US stocks have kicked off November on a high note after a sharp rally in China’s markets and with investors gearing up for a key monetary policy announcement from the US Federal Reserve later this week.
Wall Street’s benchmark S&P 500 opened 0.5 per cent higher, while the tech-heavy Nasdaq 100 added 0.6 per cent. The S&P 500 fell during the previous session but notched up gains of nearly 8 per cent for October. Investors are braced for a Fed decision that could help set the trajectory for markets in coming weeks.
Europe’s Stoxx 600 added 1.3 per cent and London’s FTSE 100 gained 1.6 per cent.
The gains followed a sharp rise in shares on mainland China and in Hong Kong.
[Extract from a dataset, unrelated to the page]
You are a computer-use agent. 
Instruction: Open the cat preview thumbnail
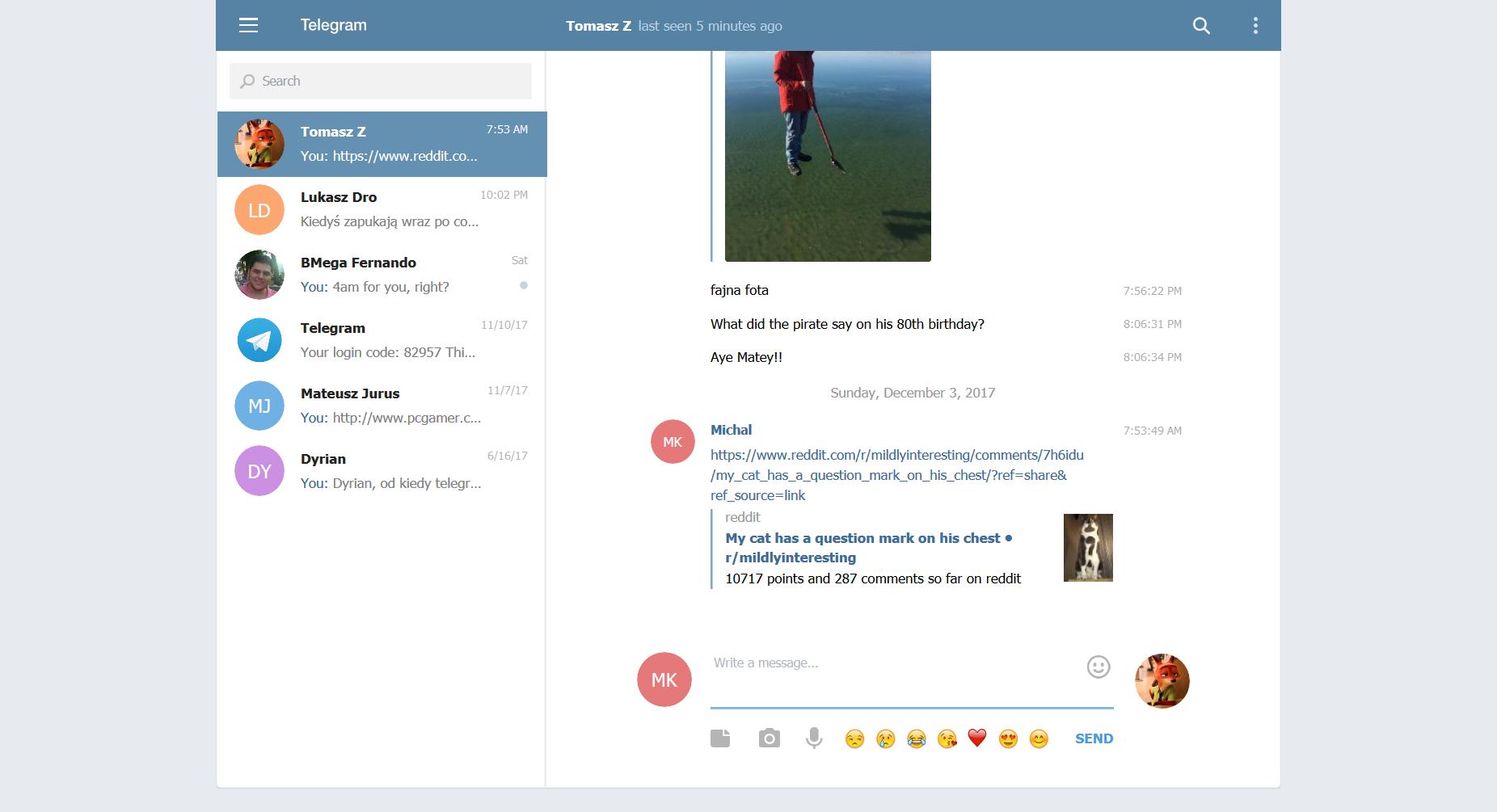(1087, 547)
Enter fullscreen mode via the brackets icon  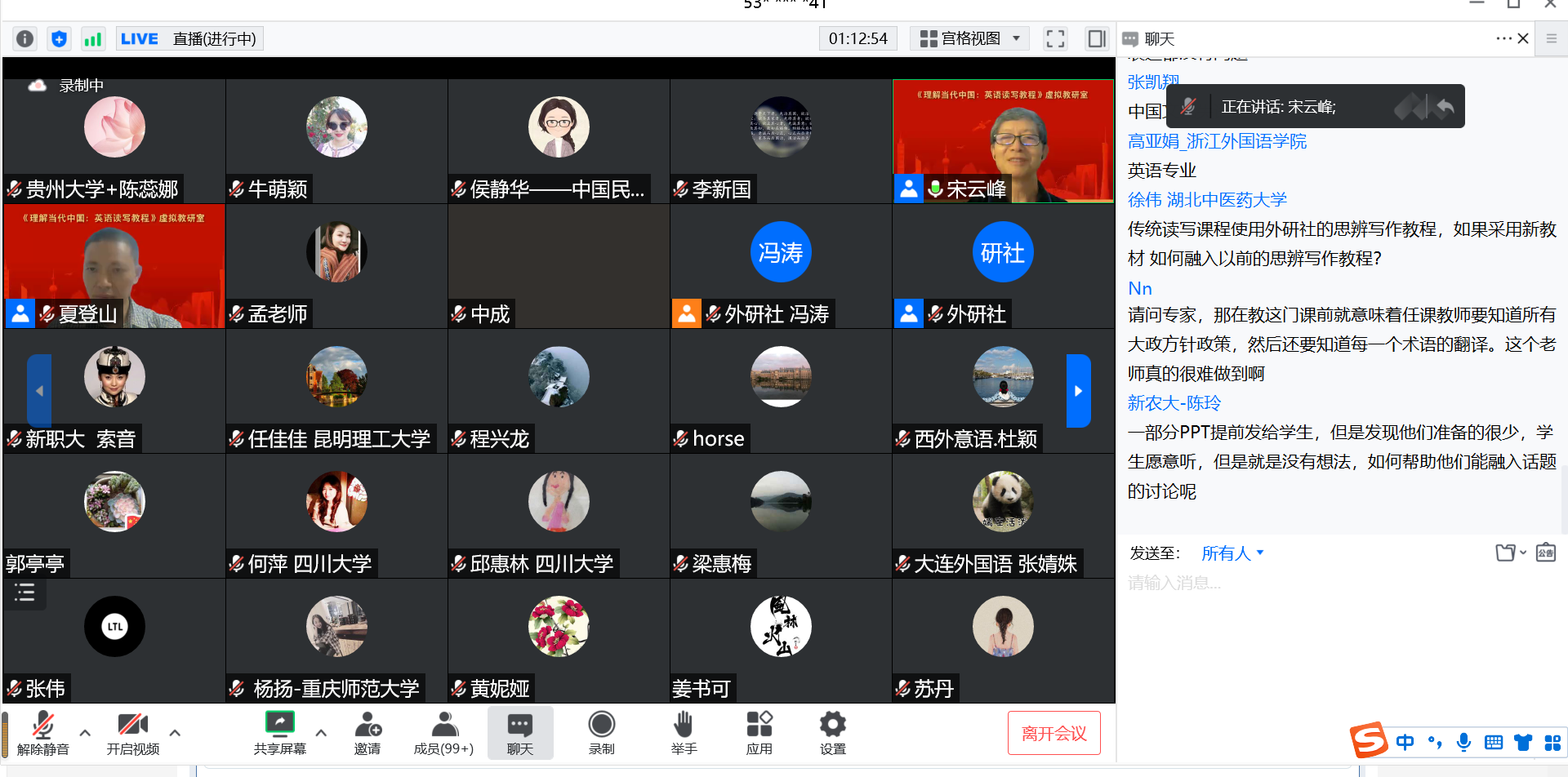tap(1055, 38)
The CSI 300 index of equities in Shanghai and Shenzhen jumped 3.6 per cent, while Hong Kong’s Hang Seng climbed 5.2 per cent higher.
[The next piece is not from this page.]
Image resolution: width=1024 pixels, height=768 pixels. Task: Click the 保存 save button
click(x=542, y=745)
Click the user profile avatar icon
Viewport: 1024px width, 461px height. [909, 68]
Analysts said the rise, which helped offset some of the losses sustained since the end of the Chinese Communist party’s 20th congress a week ago, was fuelled by unverified rumours circulated online that China’s government had created a task force to consider reopening plans for next year.
Most of the day’s gains came after social media posts made shortly before the close of the Hong Kong morning session suggested, without naming sources, that China had established a “reopening committee” to assess different reopening scenarios for early next year.
Analysts said buying appeared to be motivated by the rumours, but were sceptical of their veracity.
“There are quite a few institutions buying shares today,” said Louis Tse, managing director at Hong Kong-based brokerage Wealthy Securities.
“The numbers are there, and there is heavy turnover, but if China opens it will do so gradually, rather than in one go. They can’t afford to have that many cases all of a sudden.”